Provided records =>
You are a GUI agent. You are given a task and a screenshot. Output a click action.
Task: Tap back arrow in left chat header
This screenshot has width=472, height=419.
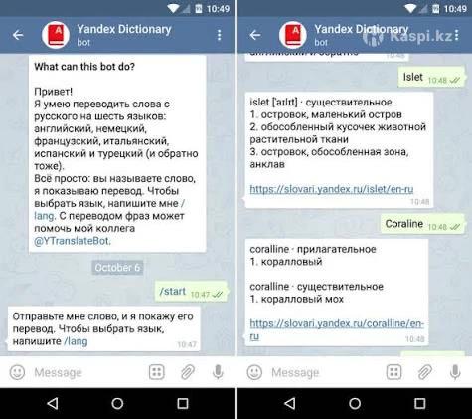click(x=18, y=35)
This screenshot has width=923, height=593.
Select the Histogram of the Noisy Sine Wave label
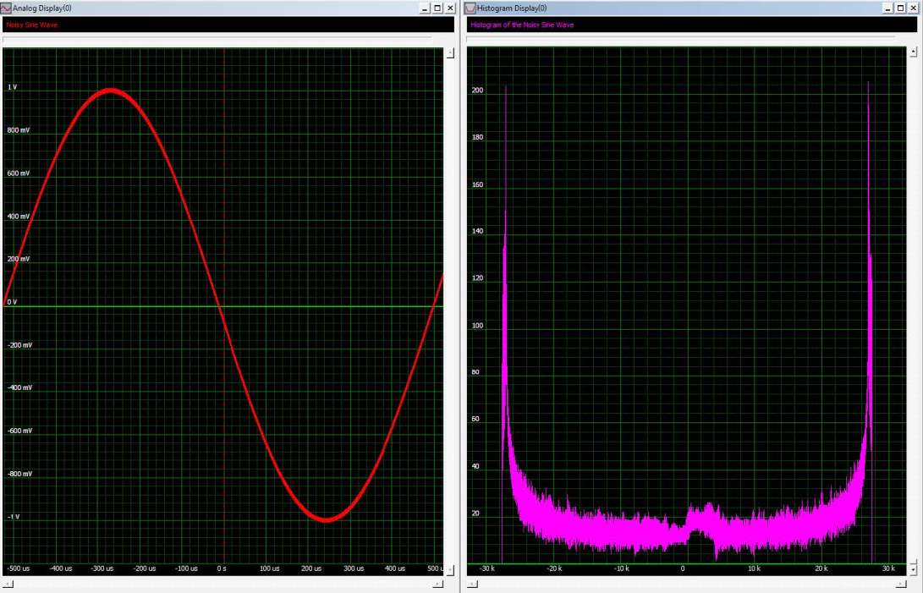click(522, 25)
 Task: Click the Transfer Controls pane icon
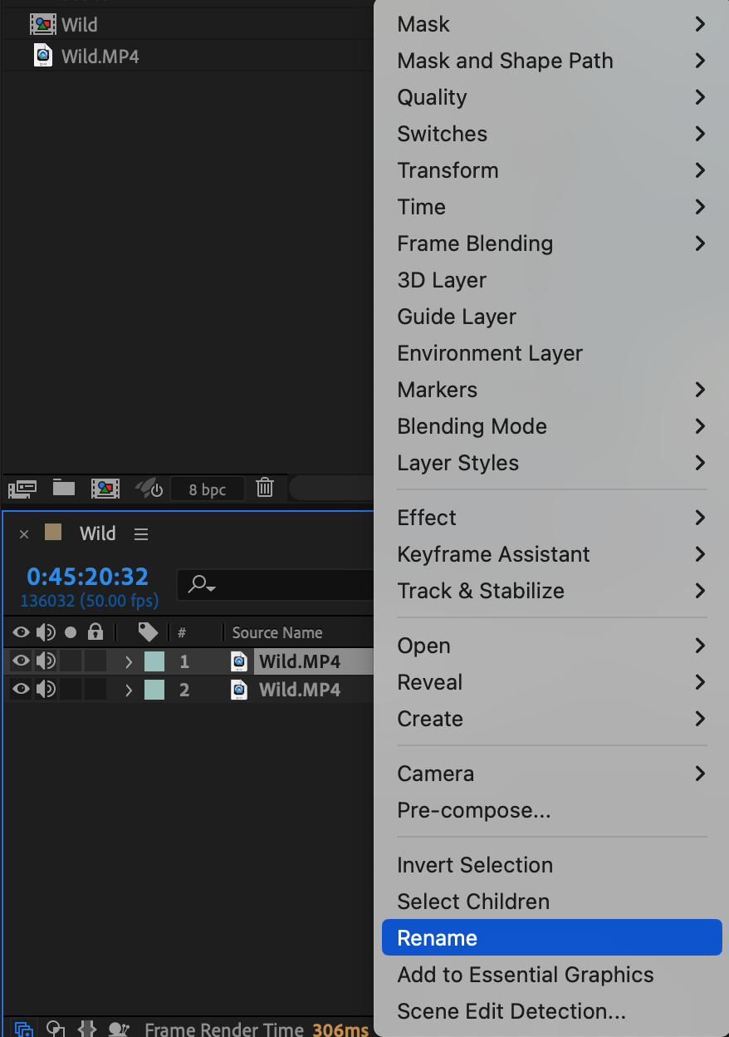[56, 1029]
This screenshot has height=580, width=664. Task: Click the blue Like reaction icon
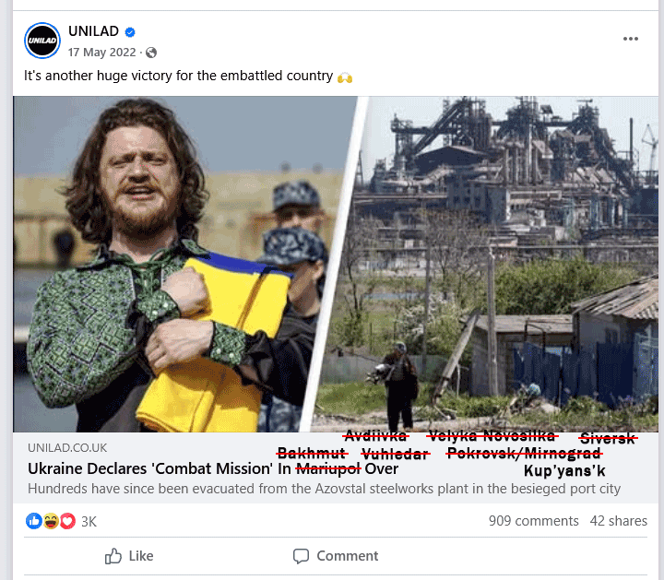(x=34, y=521)
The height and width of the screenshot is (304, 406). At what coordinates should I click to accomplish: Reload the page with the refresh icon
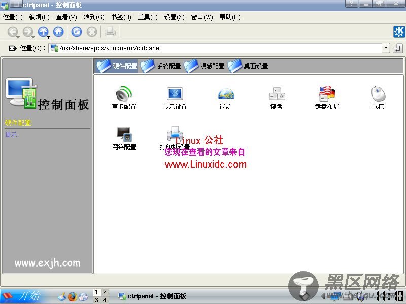(x=77, y=31)
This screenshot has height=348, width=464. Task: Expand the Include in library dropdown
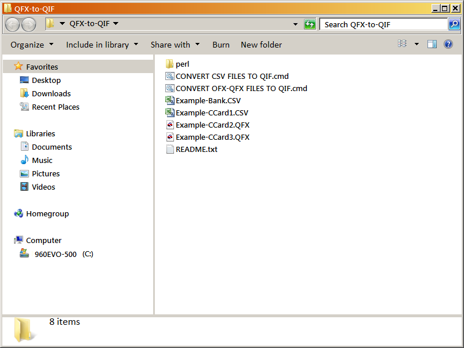[x=102, y=45]
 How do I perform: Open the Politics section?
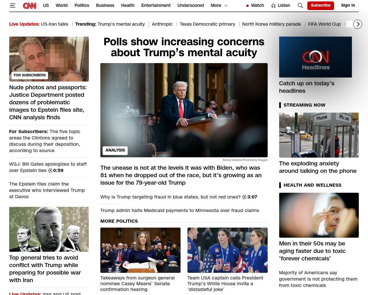pos(82,5)
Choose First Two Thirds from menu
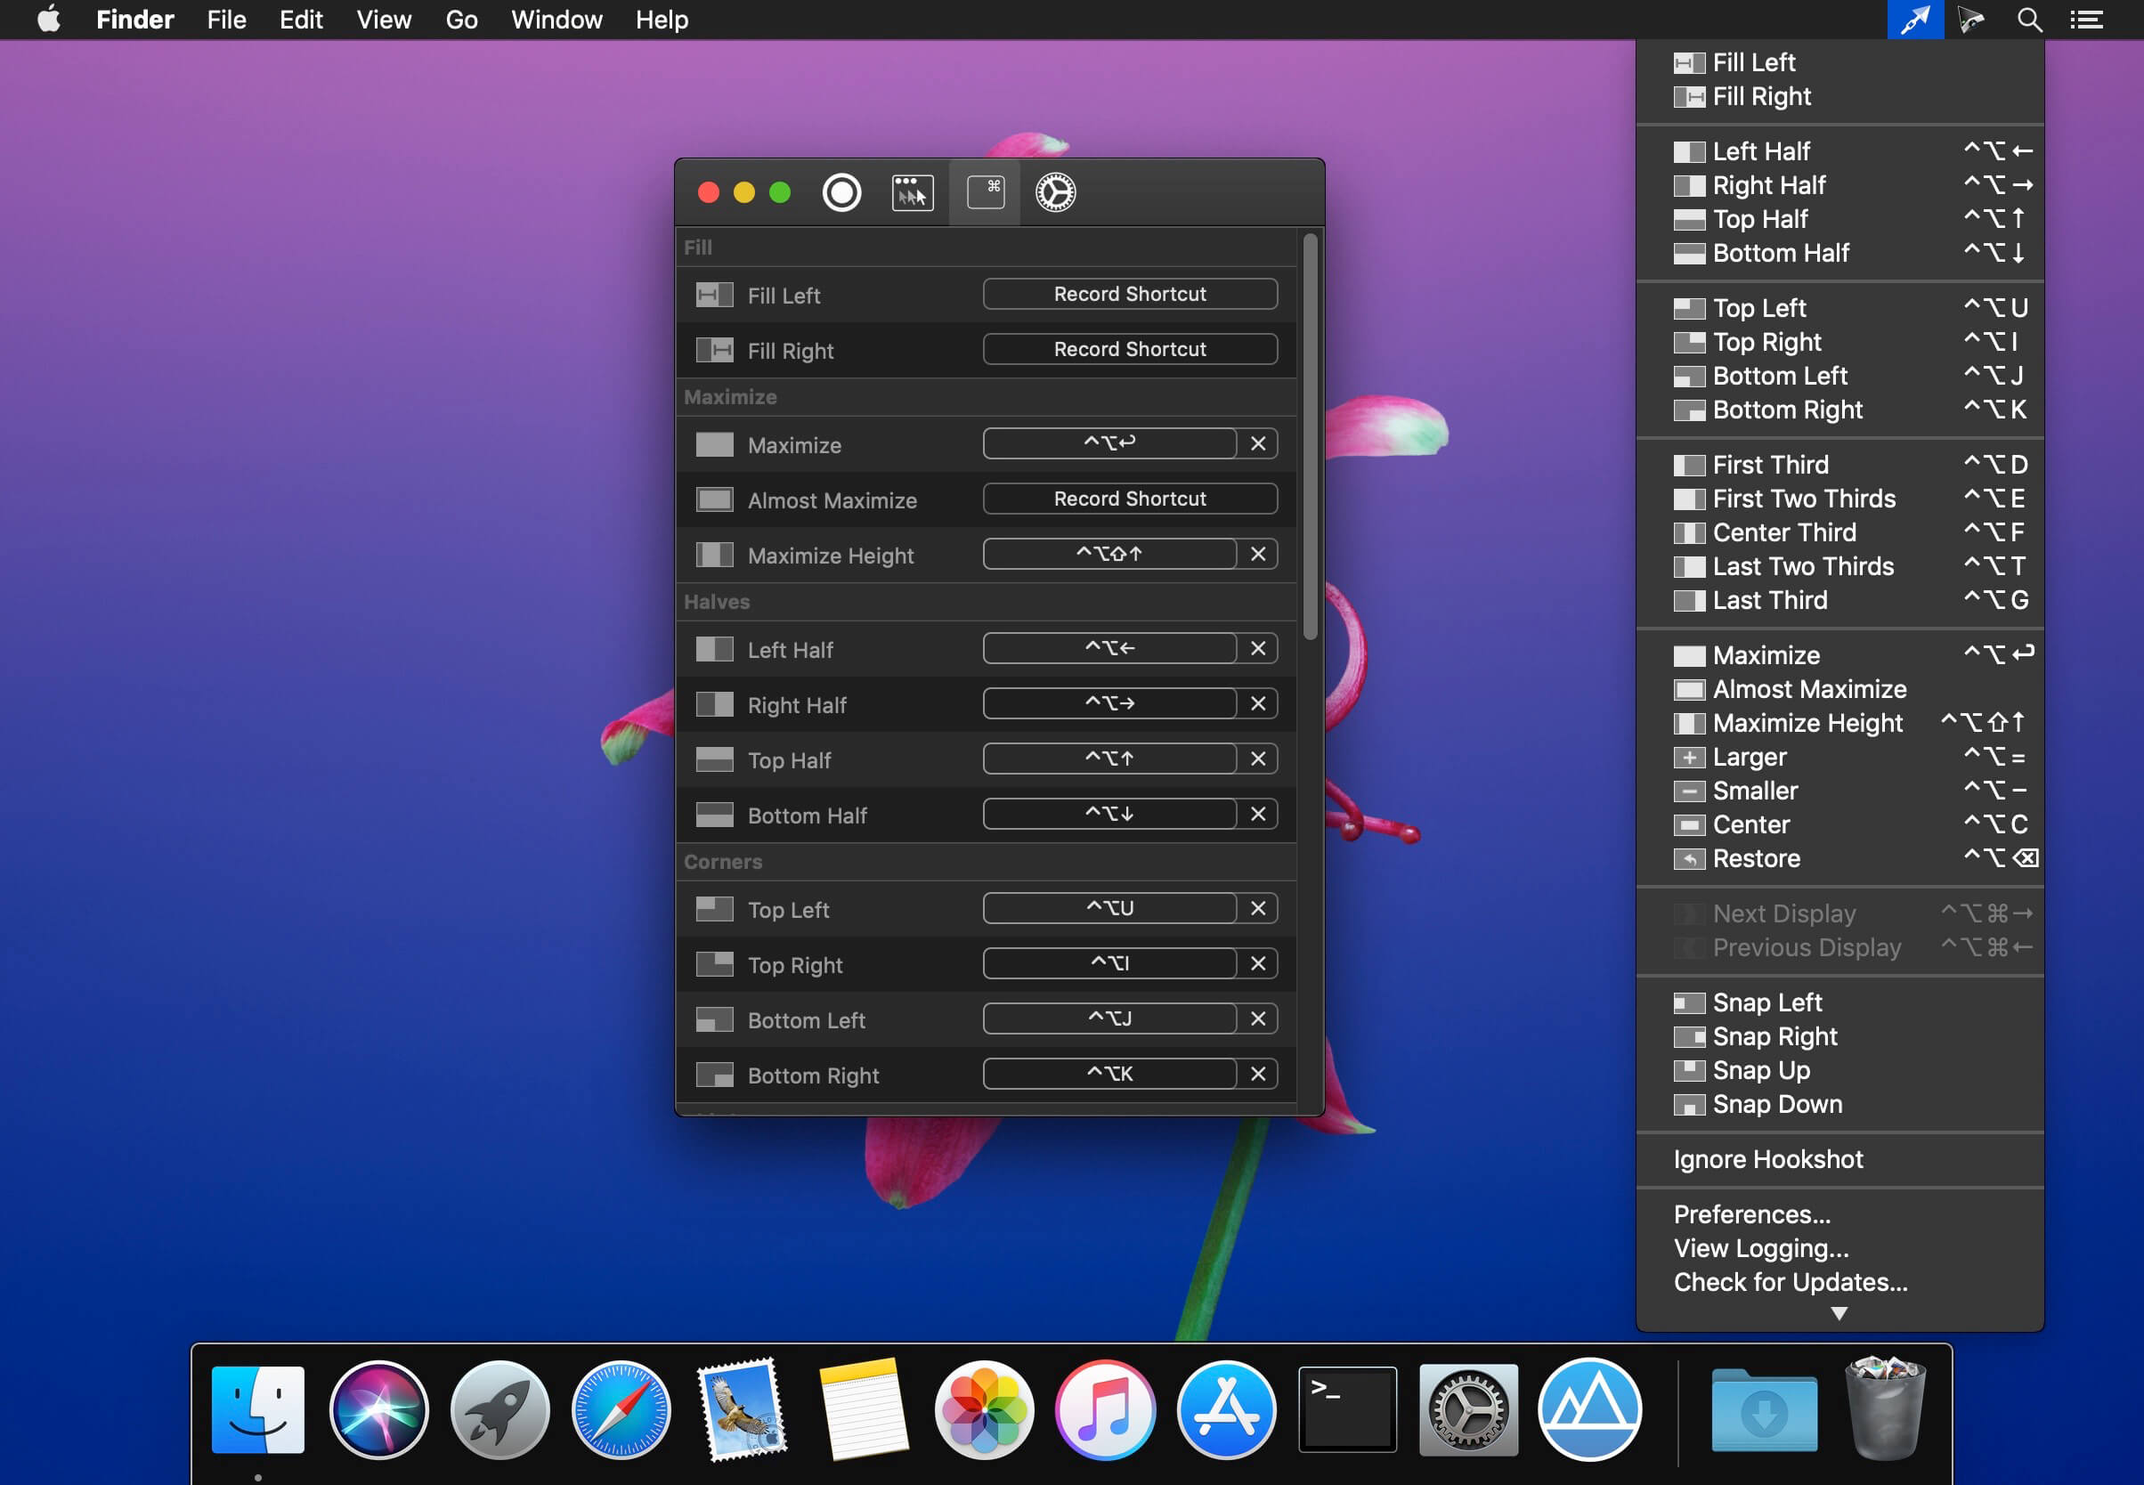Image resolution: width=2144 pixels, height=1485 pixels. coord(1802,499)
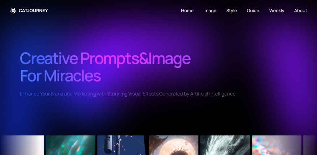Open the white gradient thumbnail
The height and width of the screenshot is (155, 317).
[x=22, y=145]
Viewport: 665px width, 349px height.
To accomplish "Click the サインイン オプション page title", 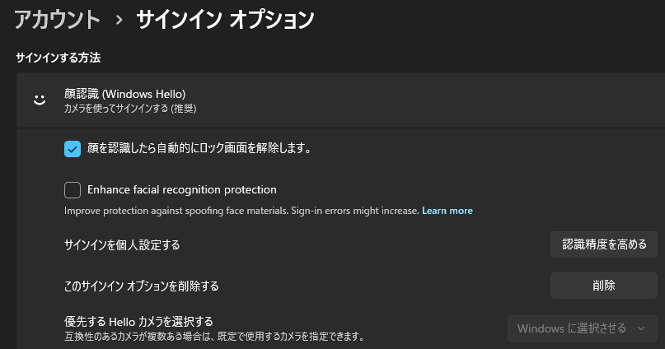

Exercise => Please reproduce every entry above word for word, leaving out the pictures.

Result of the exercise =>
You are a GUI agent. You are given a task and a screenshot. Output a click action.
Task: Tap back arrow in left chat header
This screenshot has width=472, height=419.
click(x=18, y=35)
This screenshot has width=923, height=593.
Select the Histogram of the Noisy Sine Wave label
click(522, 25)
 Task: Click the Transfer Controls pane icon
[56, 1029]
This screenshot has height=580, width=664. Task: Click the blue Like reaction icon
(x=34, y=521)
The height and width of the screenshot is (304, 406). At what coordinates should I click to accomplish: Reload the page with the refresh icon
(x=77, y=31)
This screenshot has height=348, width=464. Task: Expand the Include in library dropdown
[x=102, y=45]
 How do I perform: Open the Politics section?
pos(82,5)
Choose First Two Thirds from menu
Image resolution: width=2144 pixels, height=1485 pixels. coord(1802,499)
Open the white gradient thumbnail
The height and width of the screenshot is (155, 317).
[x=22, y=145]
Viewport: 665px width, 349px height.
To accomplish "Click the サインイン オプション page title", 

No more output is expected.